Seara perlahan ku longgarkan pelukan tangan kanan ku yang sedari menutupi sebagian kecil bagian payu dara ku, sedikit demi sedikit ku longgarkan sampai akhirnya aerola ku mulai terlihat. Ku tutup puting kiri ku dengan jari telunjuk ku dan puting kanan dengan jempol ku.

Bang Feri makin bersemangat mengocok batang kemaluannya, kaos ku tak lagi dihirup oleh nya. Mulutnya terbuka karena hidung nya tak lagi cukup untuk mengambil nafas.

"Fa...Mhmm.. mau dong Fa"

Aku menggelengkan kepala ku pelan sambil tersenyum nakal. Lalu dengan dagu ku, ku beri kode agar Bang Feri meneruskan apa yang sedang dilakukanya. Aku dapat melihat cairan precum mulai membasahi tanganya setiap genggamanya menyentuh bagian kepala kontolnya yang tebal. Suara-Suara cabul gesekan cairan precum dan kulit kontolnya terdegnar keras.

Tanganku yang sedari tadi menutupi vagina ku mulai bisa merasakan hangat dari memek ku yang mulai basah. Sedikit demi sedikit ku renggangkan jari jemariku yang menutup rapat selangkangan ku sehinggal samar - samar terlihat memek ku yang ditumbuhi oleh bulu-bulut tipis mengintip dari balik jari-jari ku layaknya sebuah tirai.
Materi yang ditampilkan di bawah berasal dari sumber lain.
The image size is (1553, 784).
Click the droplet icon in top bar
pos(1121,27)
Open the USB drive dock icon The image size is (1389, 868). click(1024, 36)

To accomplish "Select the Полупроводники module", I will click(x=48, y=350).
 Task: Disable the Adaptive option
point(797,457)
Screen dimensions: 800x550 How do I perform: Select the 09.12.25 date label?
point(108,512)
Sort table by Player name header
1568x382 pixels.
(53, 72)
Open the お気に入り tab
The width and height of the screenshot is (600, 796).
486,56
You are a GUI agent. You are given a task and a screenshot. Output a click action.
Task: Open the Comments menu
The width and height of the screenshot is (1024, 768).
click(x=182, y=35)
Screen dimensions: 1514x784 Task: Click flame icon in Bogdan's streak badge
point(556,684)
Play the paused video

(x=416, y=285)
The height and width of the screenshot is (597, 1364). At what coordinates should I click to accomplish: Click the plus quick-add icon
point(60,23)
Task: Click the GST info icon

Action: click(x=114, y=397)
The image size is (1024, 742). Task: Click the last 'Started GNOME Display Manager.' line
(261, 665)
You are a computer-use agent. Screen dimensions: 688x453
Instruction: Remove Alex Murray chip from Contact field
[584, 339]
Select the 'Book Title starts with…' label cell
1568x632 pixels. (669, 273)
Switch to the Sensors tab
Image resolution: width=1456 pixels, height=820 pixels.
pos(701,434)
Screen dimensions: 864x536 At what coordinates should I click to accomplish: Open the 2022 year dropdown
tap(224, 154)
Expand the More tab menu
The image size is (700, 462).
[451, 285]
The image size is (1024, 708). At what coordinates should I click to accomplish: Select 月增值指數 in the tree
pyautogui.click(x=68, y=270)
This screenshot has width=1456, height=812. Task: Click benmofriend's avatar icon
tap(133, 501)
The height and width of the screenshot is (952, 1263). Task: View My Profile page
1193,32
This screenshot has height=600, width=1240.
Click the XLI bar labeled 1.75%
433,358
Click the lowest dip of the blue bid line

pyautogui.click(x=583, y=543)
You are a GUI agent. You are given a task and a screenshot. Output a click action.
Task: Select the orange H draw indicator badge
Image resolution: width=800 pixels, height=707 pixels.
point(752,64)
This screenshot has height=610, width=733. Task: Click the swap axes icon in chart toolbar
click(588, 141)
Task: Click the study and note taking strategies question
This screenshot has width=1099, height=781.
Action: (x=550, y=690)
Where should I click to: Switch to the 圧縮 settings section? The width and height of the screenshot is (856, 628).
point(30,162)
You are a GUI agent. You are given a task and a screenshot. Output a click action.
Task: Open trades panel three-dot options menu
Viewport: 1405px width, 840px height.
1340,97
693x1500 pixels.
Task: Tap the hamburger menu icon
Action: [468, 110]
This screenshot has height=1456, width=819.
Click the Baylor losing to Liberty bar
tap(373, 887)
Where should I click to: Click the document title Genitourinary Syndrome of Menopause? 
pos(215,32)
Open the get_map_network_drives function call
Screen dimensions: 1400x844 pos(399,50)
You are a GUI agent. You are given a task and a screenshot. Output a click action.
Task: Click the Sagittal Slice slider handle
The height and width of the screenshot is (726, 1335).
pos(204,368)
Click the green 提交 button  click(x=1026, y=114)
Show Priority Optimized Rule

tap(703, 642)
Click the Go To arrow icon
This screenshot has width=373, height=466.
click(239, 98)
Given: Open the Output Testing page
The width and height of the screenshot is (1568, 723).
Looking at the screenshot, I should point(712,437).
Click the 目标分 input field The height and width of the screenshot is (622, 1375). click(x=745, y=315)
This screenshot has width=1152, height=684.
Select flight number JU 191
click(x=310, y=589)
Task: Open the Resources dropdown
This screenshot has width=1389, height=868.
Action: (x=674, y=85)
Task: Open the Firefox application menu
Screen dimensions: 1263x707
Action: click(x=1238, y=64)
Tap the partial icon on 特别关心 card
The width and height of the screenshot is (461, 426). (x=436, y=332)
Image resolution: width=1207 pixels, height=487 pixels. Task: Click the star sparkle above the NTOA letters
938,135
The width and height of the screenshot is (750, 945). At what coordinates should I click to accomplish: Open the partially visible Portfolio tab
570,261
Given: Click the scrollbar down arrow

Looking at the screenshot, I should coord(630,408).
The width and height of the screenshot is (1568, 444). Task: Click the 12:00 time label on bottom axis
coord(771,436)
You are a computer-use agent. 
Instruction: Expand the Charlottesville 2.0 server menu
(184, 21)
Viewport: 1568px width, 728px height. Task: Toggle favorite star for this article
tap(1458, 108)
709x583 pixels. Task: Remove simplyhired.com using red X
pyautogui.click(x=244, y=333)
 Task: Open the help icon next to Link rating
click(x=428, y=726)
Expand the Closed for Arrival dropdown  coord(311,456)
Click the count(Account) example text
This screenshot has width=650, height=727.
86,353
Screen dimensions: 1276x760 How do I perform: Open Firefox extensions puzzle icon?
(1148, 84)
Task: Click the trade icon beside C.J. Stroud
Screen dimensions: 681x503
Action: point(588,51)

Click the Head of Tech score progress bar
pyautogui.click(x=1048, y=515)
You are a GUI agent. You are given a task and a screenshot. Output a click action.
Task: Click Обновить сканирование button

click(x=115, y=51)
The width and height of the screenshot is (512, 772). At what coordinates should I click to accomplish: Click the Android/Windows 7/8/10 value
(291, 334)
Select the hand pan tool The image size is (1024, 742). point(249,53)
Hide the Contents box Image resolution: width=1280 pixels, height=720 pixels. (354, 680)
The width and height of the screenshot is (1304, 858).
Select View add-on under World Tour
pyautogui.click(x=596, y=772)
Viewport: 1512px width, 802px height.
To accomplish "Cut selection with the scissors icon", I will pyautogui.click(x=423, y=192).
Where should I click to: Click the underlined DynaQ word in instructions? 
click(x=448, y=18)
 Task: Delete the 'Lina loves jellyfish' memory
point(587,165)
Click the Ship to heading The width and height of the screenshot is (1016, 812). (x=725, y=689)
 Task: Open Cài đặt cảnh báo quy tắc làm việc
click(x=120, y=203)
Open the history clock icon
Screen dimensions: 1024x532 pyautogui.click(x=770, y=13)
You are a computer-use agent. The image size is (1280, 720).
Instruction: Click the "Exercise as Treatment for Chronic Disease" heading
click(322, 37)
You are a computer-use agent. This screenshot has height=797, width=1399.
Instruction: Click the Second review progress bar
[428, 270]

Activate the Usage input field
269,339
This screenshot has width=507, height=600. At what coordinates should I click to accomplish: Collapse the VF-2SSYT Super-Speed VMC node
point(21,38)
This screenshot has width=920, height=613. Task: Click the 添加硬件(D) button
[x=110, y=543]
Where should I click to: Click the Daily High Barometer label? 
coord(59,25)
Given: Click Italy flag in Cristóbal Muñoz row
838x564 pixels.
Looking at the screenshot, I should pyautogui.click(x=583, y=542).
"Fa please..Udah ga kuat...pengen kamu" Bang Feri memohon.

Aku menggelengkan kepala ku.

"Kata nya bisa jaga diri? Aku mau bukti kalo abang bisa pegang omongan abang" jawab ku angkuh. Ntah mungkin karena selau menjadi pihak yang submisive, kali ini aku merasakan keseruan yang tak bisa ku gambarkan dengan kata - kata ketika kendali permainan cabul ini ada di tangan ku.

Peluh keringat mulai membasahi kening Om Feri membuat kulit gelapnya sedikit mengkilat.

"Ya udah Fa saya mau keluar sekarang ya" ujar Bang Feri meminta ijin.

Aku menggelengkan kepala ku dan memasang muka kesal.

"Engga! Abang baru boleh keluar kalo Fa ijinin." kata ku sedikit menghardik.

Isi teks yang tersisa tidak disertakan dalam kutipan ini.